What You Need:
- Hole puncher
What You Do:
- Hand your child a clothespin and a black pen.
- With his black pen, have him add zigzagging triangles to the sides and front of his clothespin (About eight on the sides and four in the front).
- With that same black pen, have him carefully fill in the gaps between triangles so that his clothespin alligator has ten teeth pointing downwards on top and ten teeth pointing upwards on the bottom.
- Run a red marker along the top and bottom of the mouth to create gums for your child’s alligator.
- Help hold your child’s clothespin open long enough for your child to color the inside of the alligator’s mouth red.
- Now hand your child a piece of paper.
- With a hole puncher, have your child punch out two holes from the paper. These will serve as the alligator’s eyes.
- With a black pen, add in the pupils to the two eyes punched out of the paper.
- Carefully add a little glue to the back of each eye and set them at the top of the clothespin, near the back of the alligator’s mouth.
- Near the front of the alligator’s mouth, add two small nostrils that will serve as the alligator’s nose.
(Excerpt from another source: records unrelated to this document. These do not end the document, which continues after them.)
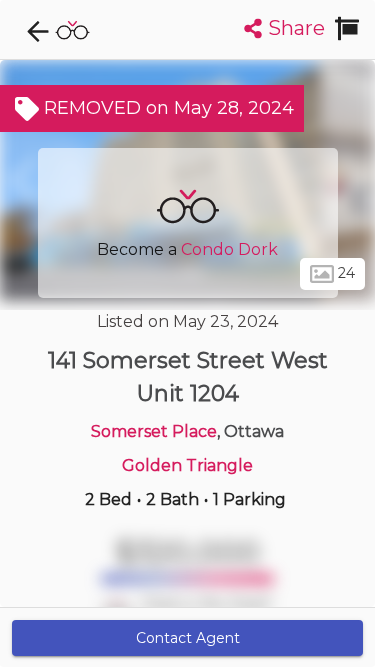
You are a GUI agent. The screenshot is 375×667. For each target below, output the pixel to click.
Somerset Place (154, 431)
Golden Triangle (187, 465)
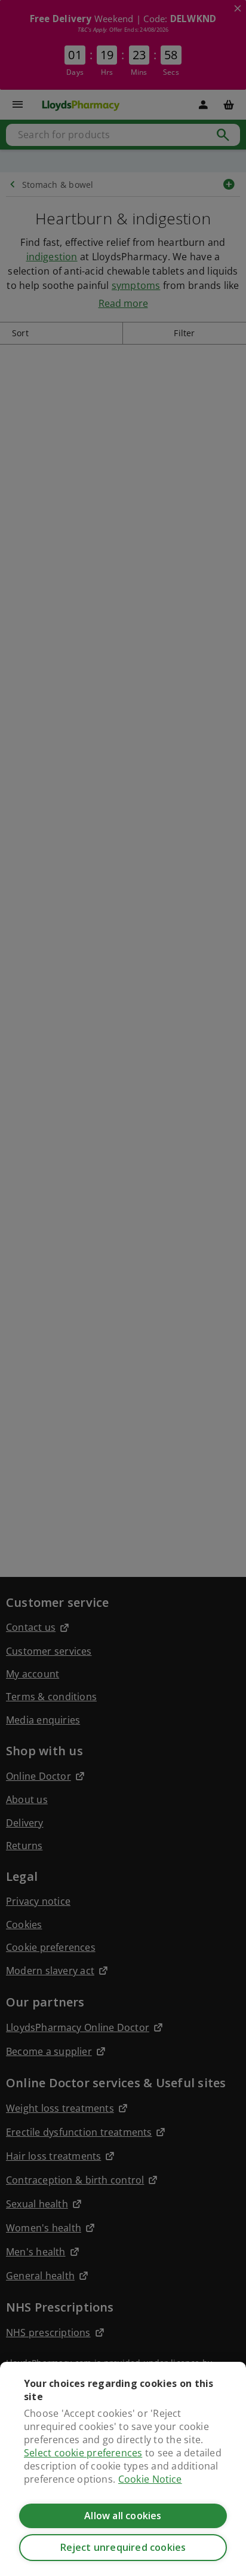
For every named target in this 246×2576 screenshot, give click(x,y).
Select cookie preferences (83, 2452)
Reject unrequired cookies (123, 2547)
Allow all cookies (122, 2515)
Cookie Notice (150, 2479)
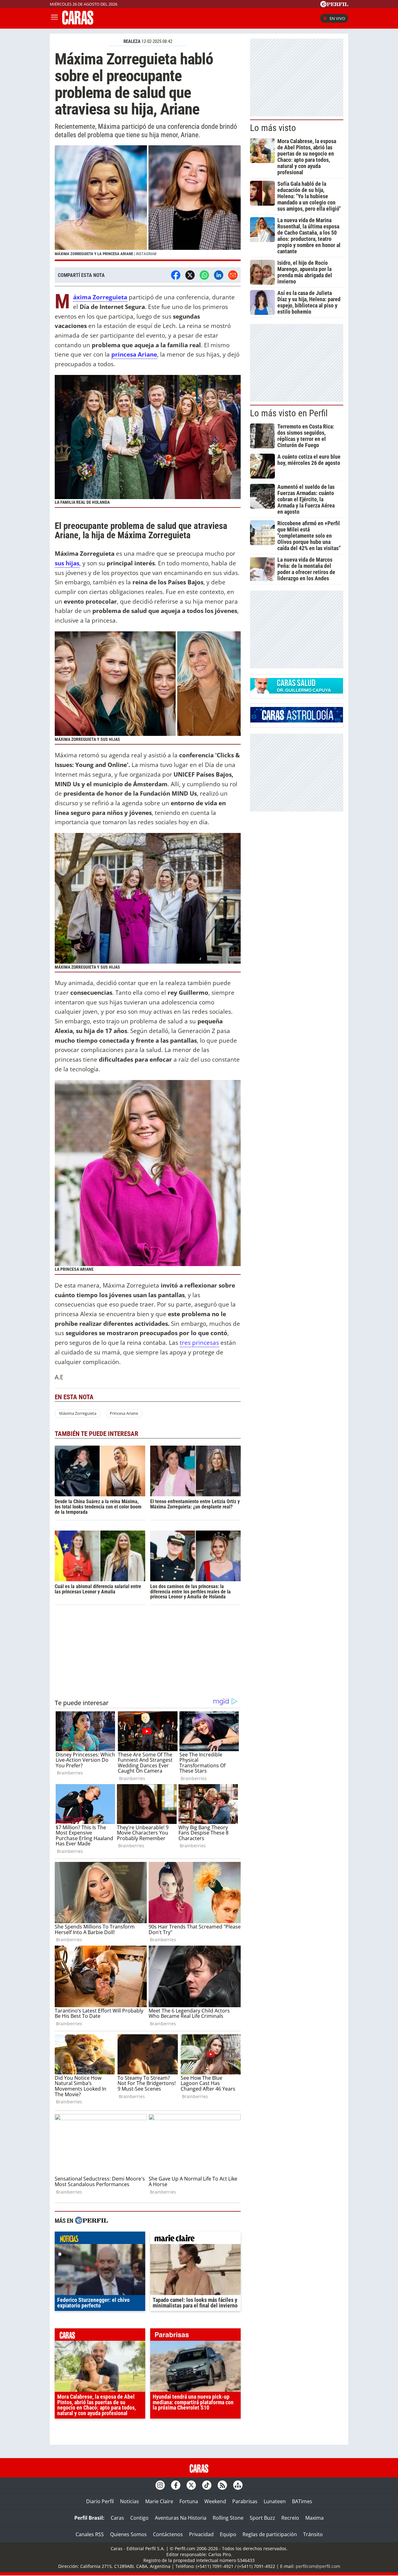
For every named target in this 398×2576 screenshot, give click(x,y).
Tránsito (313, 2534)
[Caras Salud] (296, 691)
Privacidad (201, 2534)
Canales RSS (90, 2534)
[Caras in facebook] (175, 2485)
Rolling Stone (228, 2517)
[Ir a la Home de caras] (77, 22)
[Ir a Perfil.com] (334, 5)
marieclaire (195, 2239)
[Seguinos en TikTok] (206, 2485)
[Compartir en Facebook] (175, 275)
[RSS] (222, 2485)
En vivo (337, 18)
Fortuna (188, 2501)
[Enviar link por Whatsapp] (204, 275)
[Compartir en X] (190, 275)
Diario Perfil (100, 2501)
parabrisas (195, 2336)
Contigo (139, 2517)
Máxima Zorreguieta (100, 297)
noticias (100, 2239)
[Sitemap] (238, 2485)
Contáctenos (168, 2534)
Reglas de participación (270, 2534)
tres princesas (199, 1342)
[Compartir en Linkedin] (218, 275)
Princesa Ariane (124, 1413)
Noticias (129, 2501)
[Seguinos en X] (191, 2485)
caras (100, 2336)
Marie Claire (159, 2501)
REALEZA (132, 41)
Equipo (228, 2534)
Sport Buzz (262, 2517)
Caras (117, 2517)
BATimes (302, 2501)
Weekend (215, 2501)
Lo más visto (273, 128)
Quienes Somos (128, 2534)
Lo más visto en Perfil (289, 413)
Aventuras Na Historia (180, 2517)
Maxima (314, 2517)
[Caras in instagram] (160, 2485)
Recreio (290, 2517)
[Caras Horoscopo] (296, 720)
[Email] (233, 275)
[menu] (54, 18)
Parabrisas (244, 2501)
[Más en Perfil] (91, 2221)
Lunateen (275, 2501)
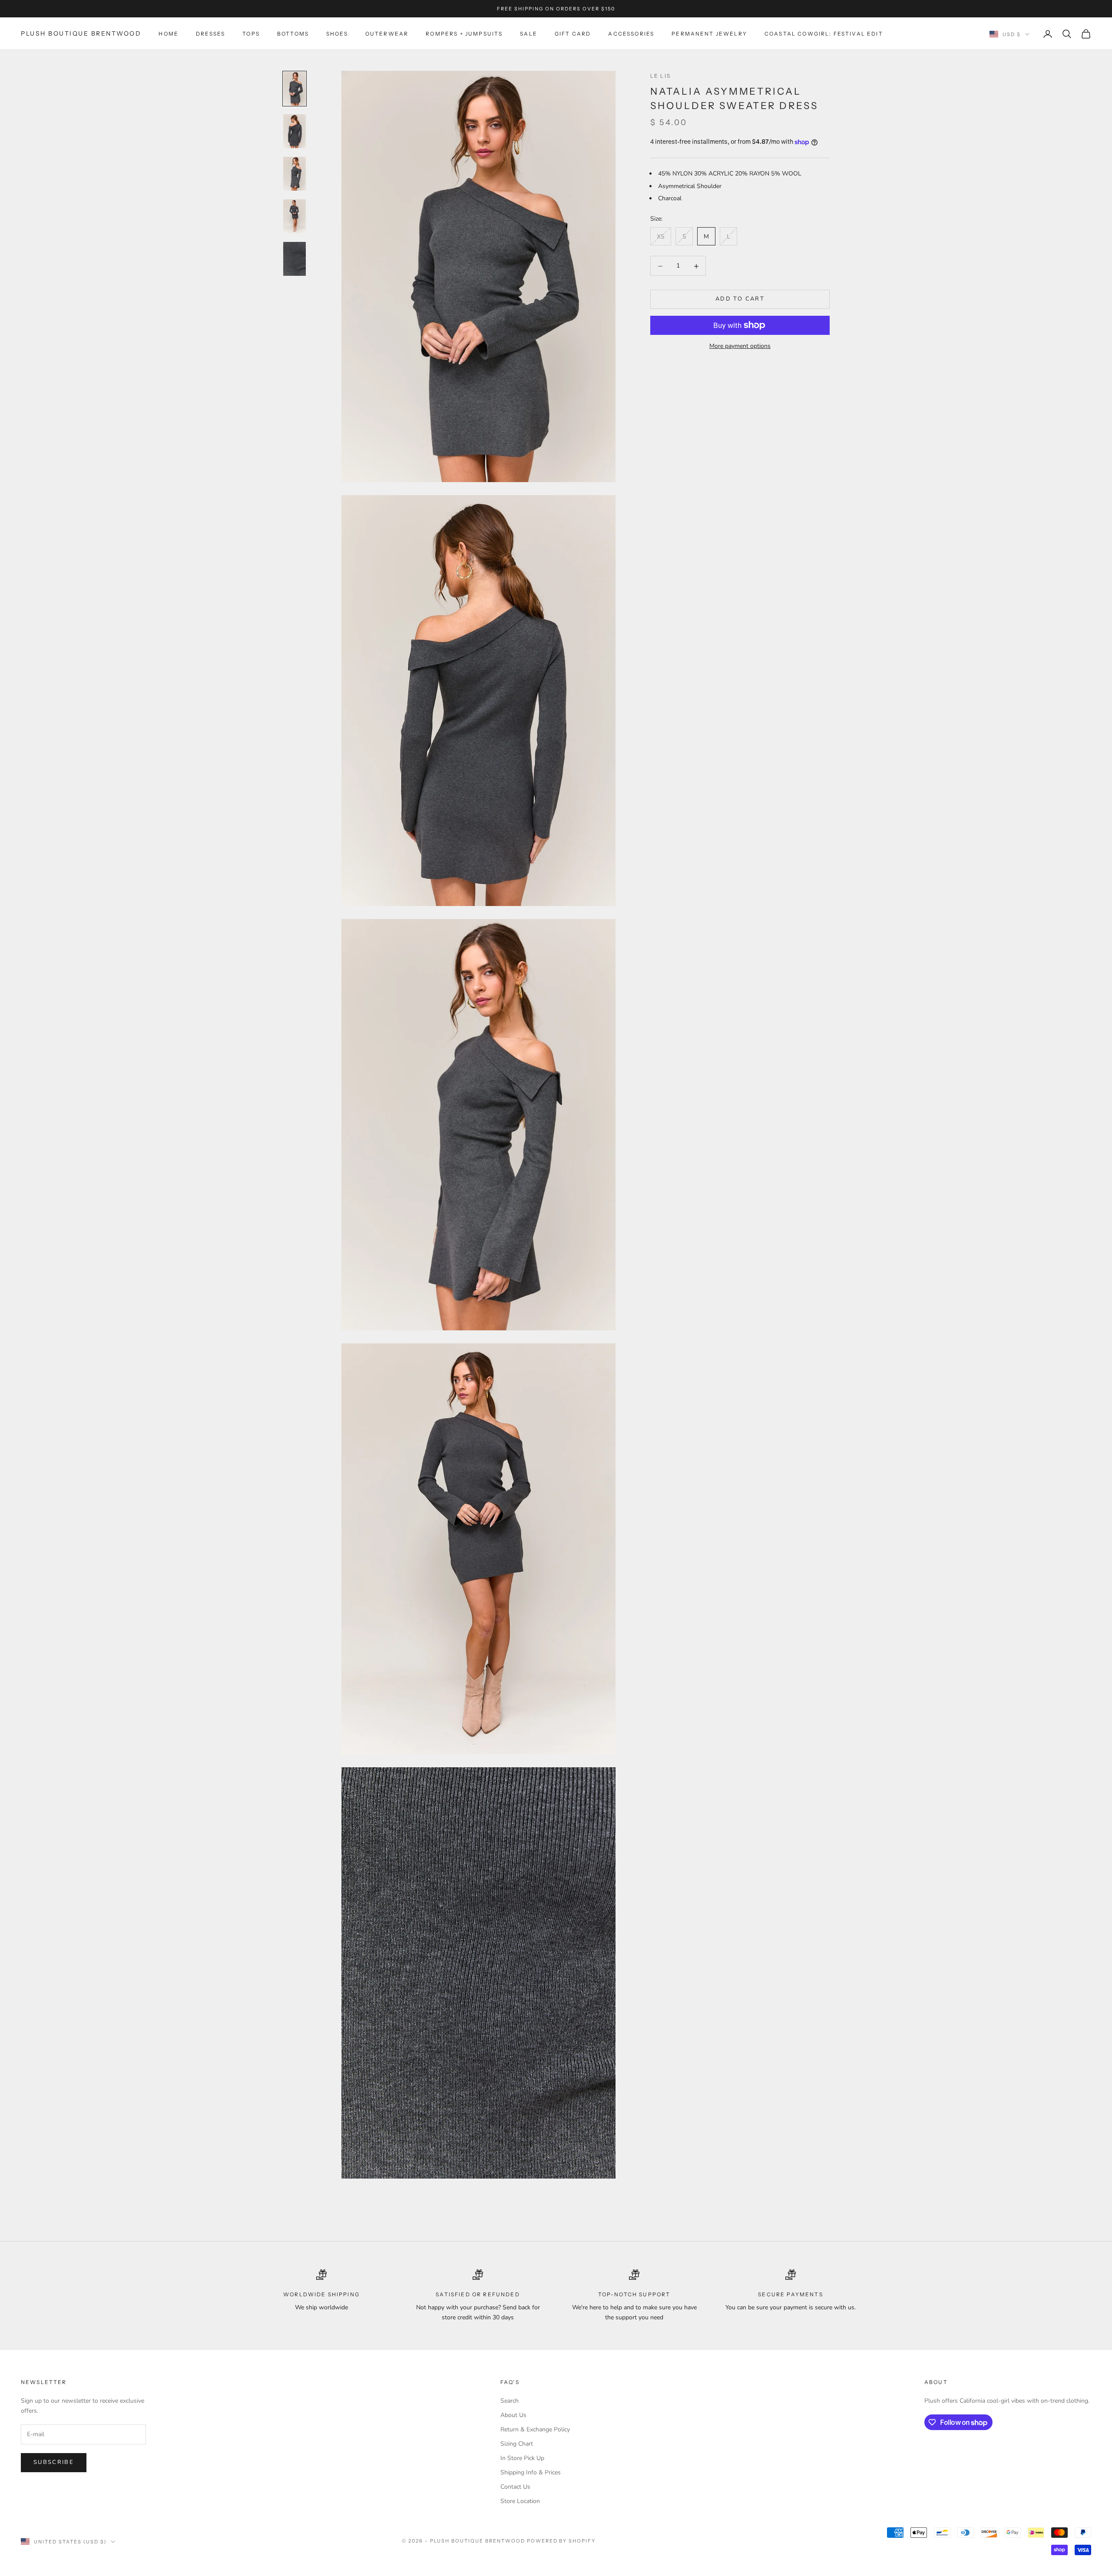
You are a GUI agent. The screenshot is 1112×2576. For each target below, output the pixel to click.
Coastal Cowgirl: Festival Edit (823, 33)
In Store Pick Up (522, 2458)
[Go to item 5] (294, 259)
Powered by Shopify (561, 2541)
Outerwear (386, 33)
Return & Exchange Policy (535, 2429)
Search (509, 2401)
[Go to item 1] (294, 88)
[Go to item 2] (294, 131)
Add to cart (739, 299)
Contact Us (515, 2487)
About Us (513, 2415)
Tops (251, 33)
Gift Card (573, 33)
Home (169, 33)
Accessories (631, 33)
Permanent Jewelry (709, 33)
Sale (528, 33)
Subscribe (53, 2462)
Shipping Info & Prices (530, 2472)
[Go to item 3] (294, 174)
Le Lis (660, 76)
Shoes (337, 33)
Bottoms (293, 33)
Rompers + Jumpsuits (464, 33)
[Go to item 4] (294, 216)
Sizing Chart (516, 2444)
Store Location (520, 2501)
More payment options (740, 346)
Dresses (210, 33)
- Behind the eyes and along the length of the rest of the clothespin, draw in tiny scales that will serve as the alligator’s body.
- And last but not least, allow your child to finish his alligator craft off by coloring his clothespin green with a marker.
Your child now has a nifty little clothespin creation that can serve as a reminder of the powerful strength contained in an alligator’s jaw. In the same way that it takes a little more effort to open a clothespin than to shut it, an alligator's dangerous mouth also snaps shut more easily than it opens. Can your child find any other similarities between his recycled creation and an alligator?